Last Updated Jul 29, 2011 11:43 AM EDT
"The phrase I hear ad nauseam, to my absolute dismay, from aspiring young entrepreneurs around the world is, 'if we just get 1% of the market, we will be a [insert insane, improbable, nearly impossible, profoundly unrealistic valuation here] company.'
I wish I could physically hit people with a textbook or other blunt object every time I hear this phrase. But I don't think that's legal in most places. Perhaps, then and only then, would young people listen the first time around -- and think twice about saying those hideous words ever again.
My first venture was an utter failure -- mainly because we worried too much about what others 'wanted to hear' or 'needed our business to be' rather than executing the tasks at hand and focusing on real revenue generation. Bottom line: If the business had been successful, money would not only have been easier (and more realistic) to obtain, but also might have come to us. That's why I always tell young people to avoid investors -- or pitching for investment -- as long as you can until you have your house in order.

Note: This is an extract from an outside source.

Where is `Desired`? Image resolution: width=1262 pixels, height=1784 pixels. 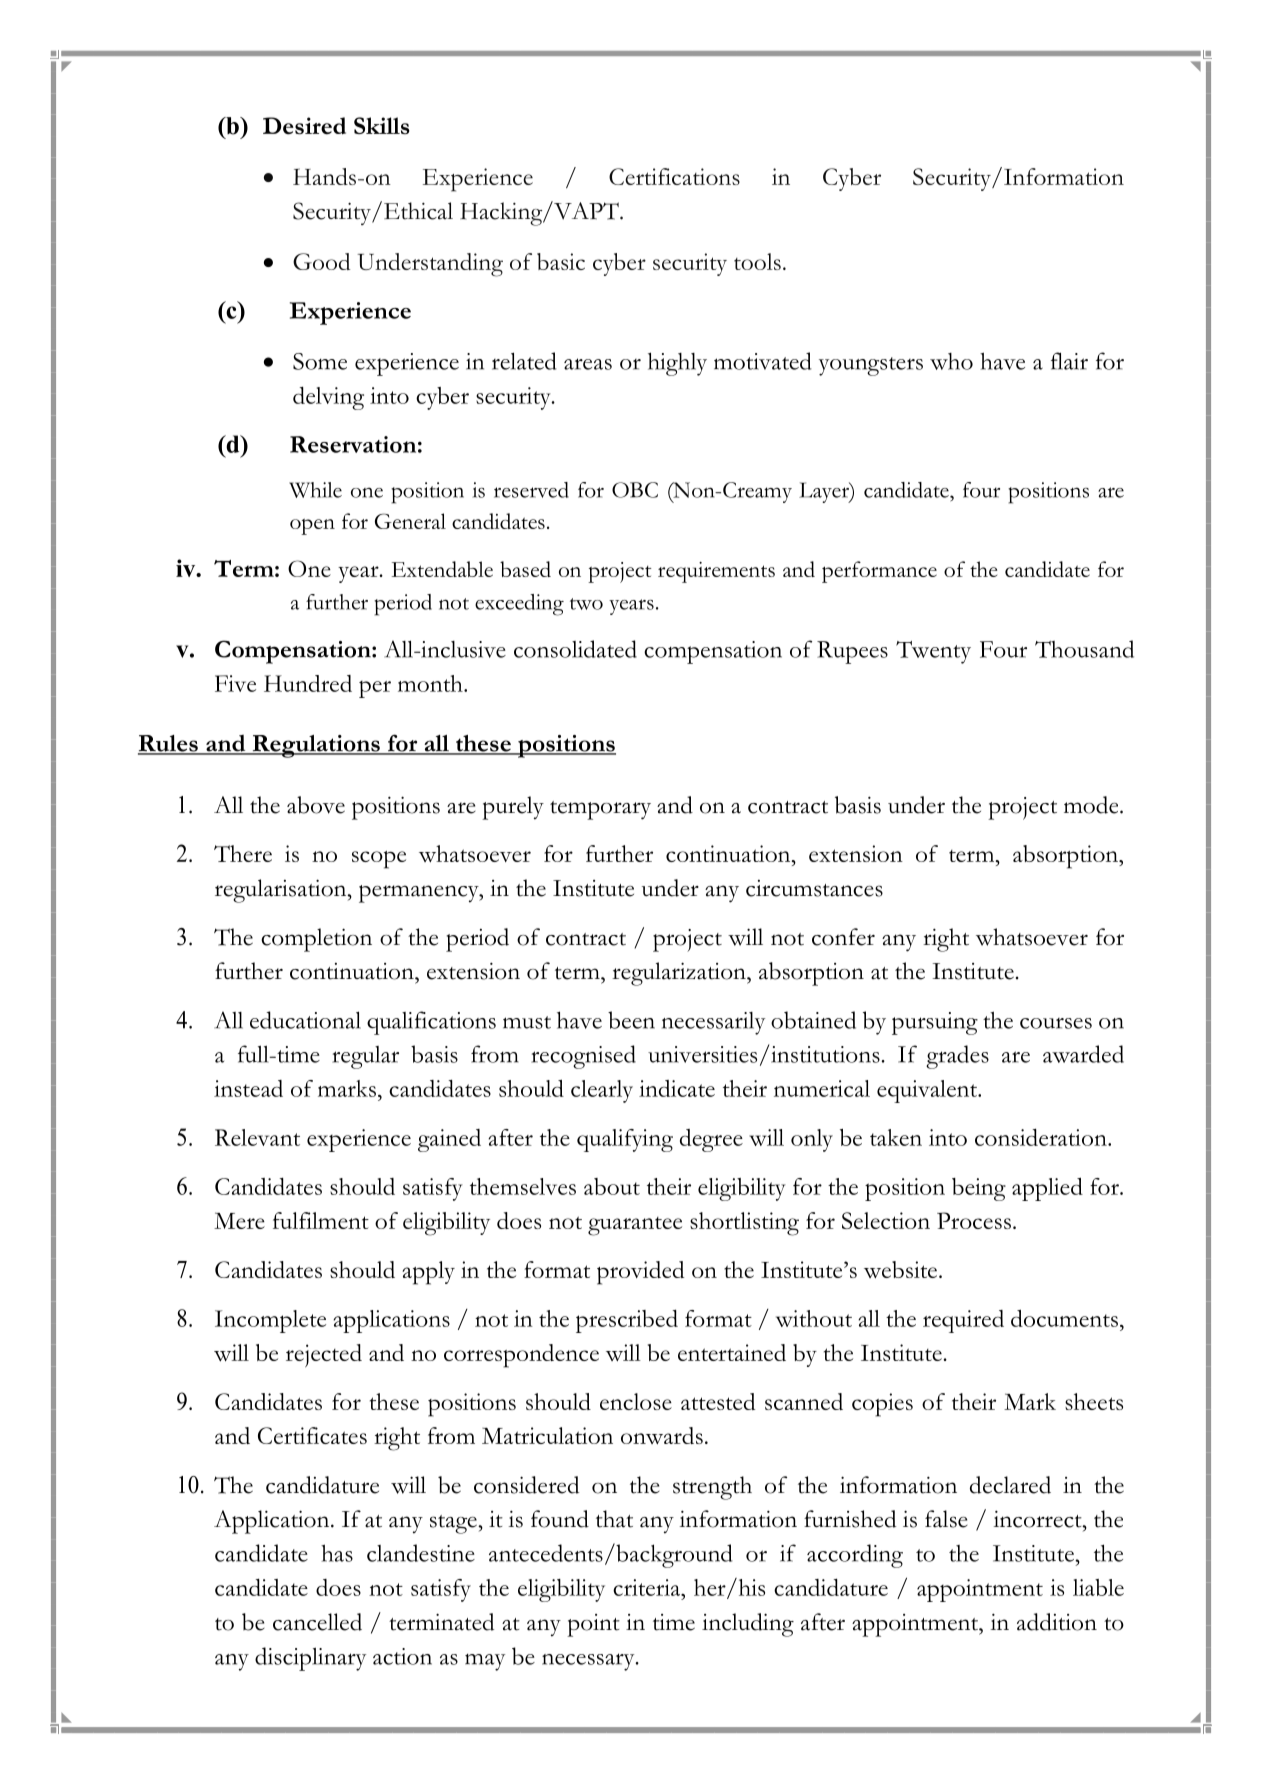
Desired is located at coordinates (304, 126).
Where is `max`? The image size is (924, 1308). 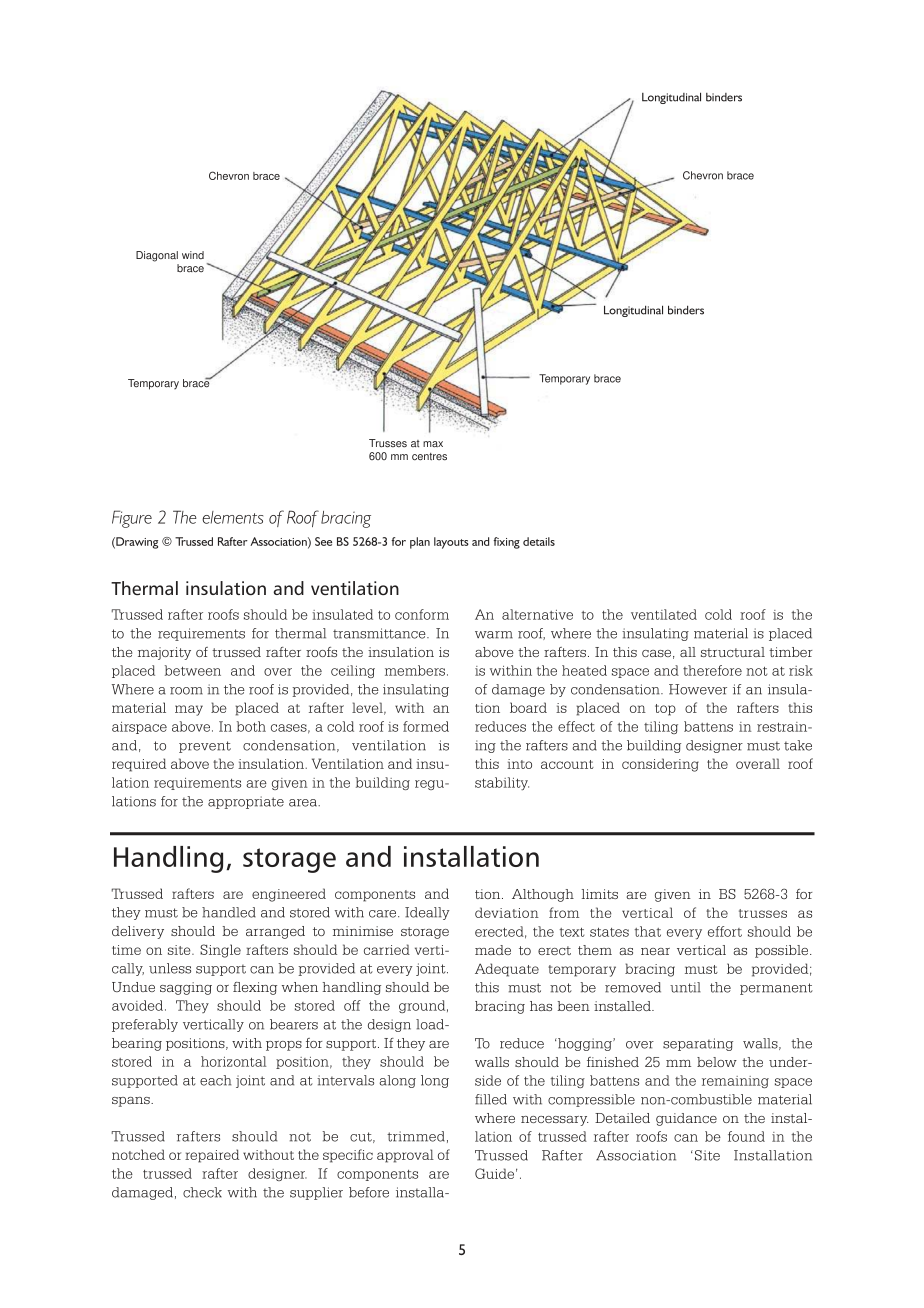
max is located at coordinates (433, 444).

Otherwise, trying to raise money could just have the adverse effect of its intention and bankrupt the company.
Track record, proof of concept, and management are all I want to hear young people say when they pitch for investment. Leave the hypothetical nonsense and the 'things you think you need to say to an investor' at the door. Investors can tell how seasoned and ready you are based not only on the business you run, but on the words you speak."